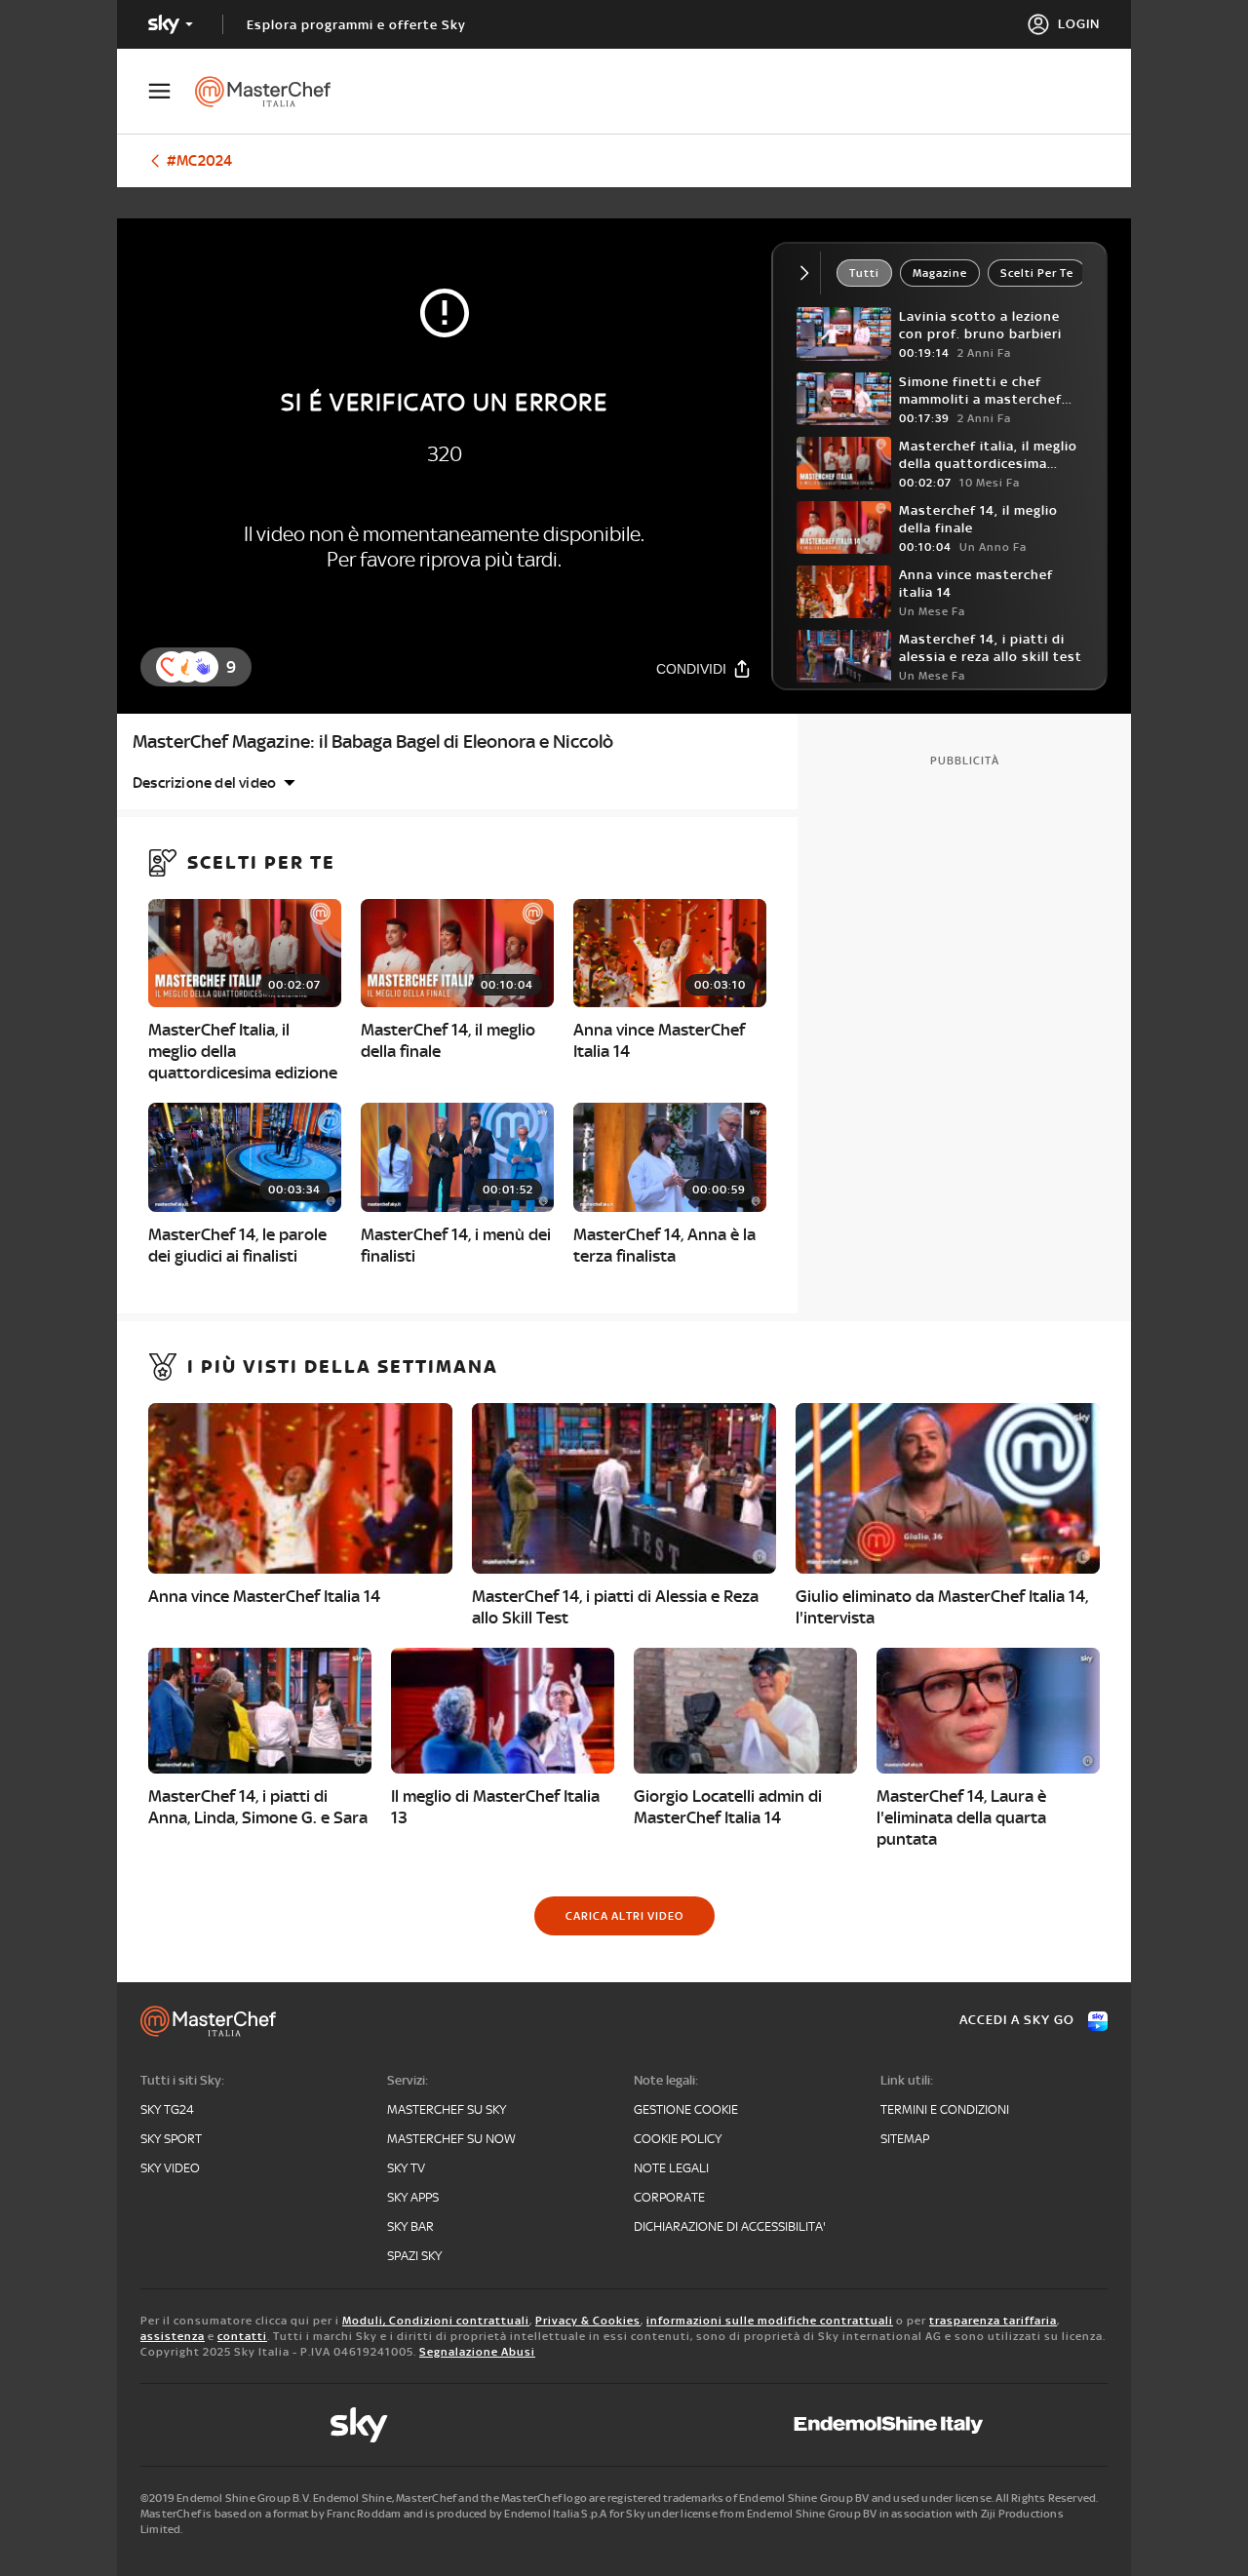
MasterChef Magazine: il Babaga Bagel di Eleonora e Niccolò (373, 741)
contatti (242, 2336)
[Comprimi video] (809, 273)
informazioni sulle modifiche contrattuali (769, 2320)
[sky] (358, 2424)
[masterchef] (272, 91)
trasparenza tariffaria (993, 2320)
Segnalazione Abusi (477, 2352)
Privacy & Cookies (588, 2320)
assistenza (172, 2336)
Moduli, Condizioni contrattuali (435, 2320)
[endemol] (889, 2425)
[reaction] (202, 667)
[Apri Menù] (171, 91)
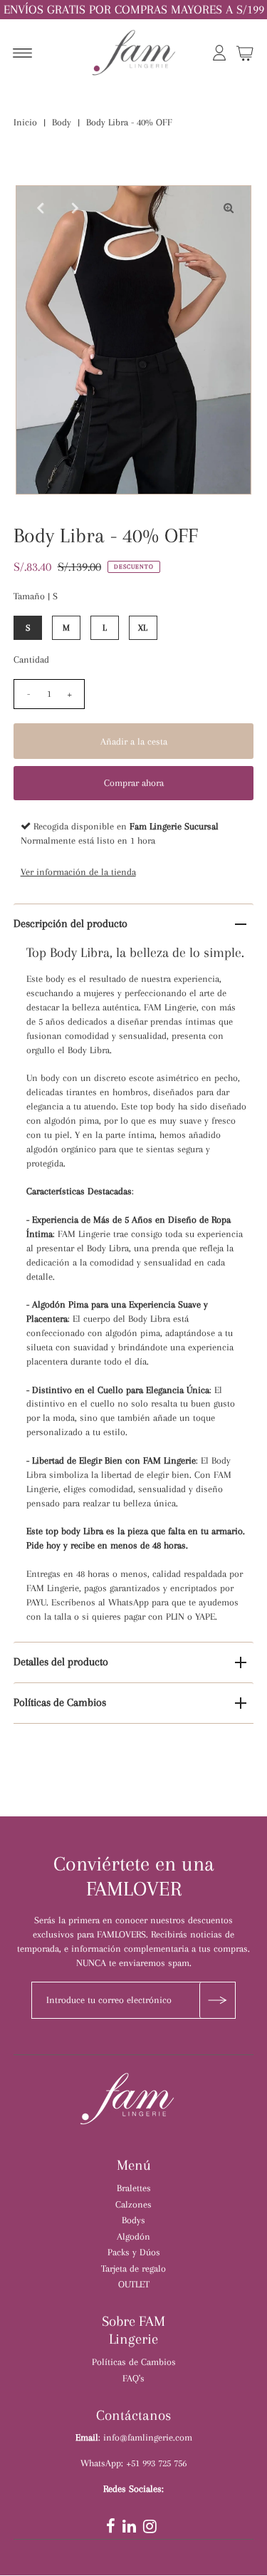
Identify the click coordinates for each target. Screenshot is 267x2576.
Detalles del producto (61, 1661)
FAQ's (133, 2378)
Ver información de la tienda (78, 871)
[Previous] (38, 208)
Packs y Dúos (134, 2251)
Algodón (133, 2236)
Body (61, 122)
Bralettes (134, 2187)
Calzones (133, 2204)
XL (142, 628)
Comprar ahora (134, 782)
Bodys (133, 2219)
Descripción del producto (70, 923)
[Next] (73, 208)
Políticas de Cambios (60, 1702)
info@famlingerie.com (147, 2437)
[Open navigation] (22, 55)
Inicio (25, 122)
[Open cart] (245, 55)
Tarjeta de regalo (133, 2268)
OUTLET (134, 2284)
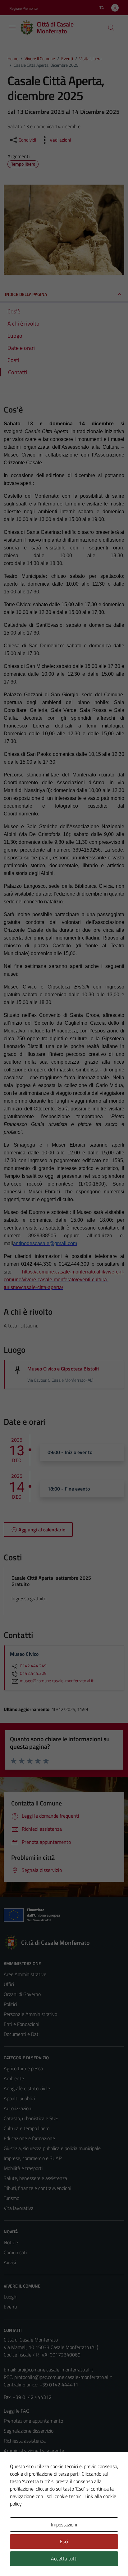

◇ ◇ ◇ ◇

■ **Try it**
Find the word "contrattuali" in the entries above, then copy each line that holds it.

■ **Answer to the problem**
informazioni sulle modifiche contrattuali (769, 2320)
Moduli, Condizioni contrattuali (435, 2320)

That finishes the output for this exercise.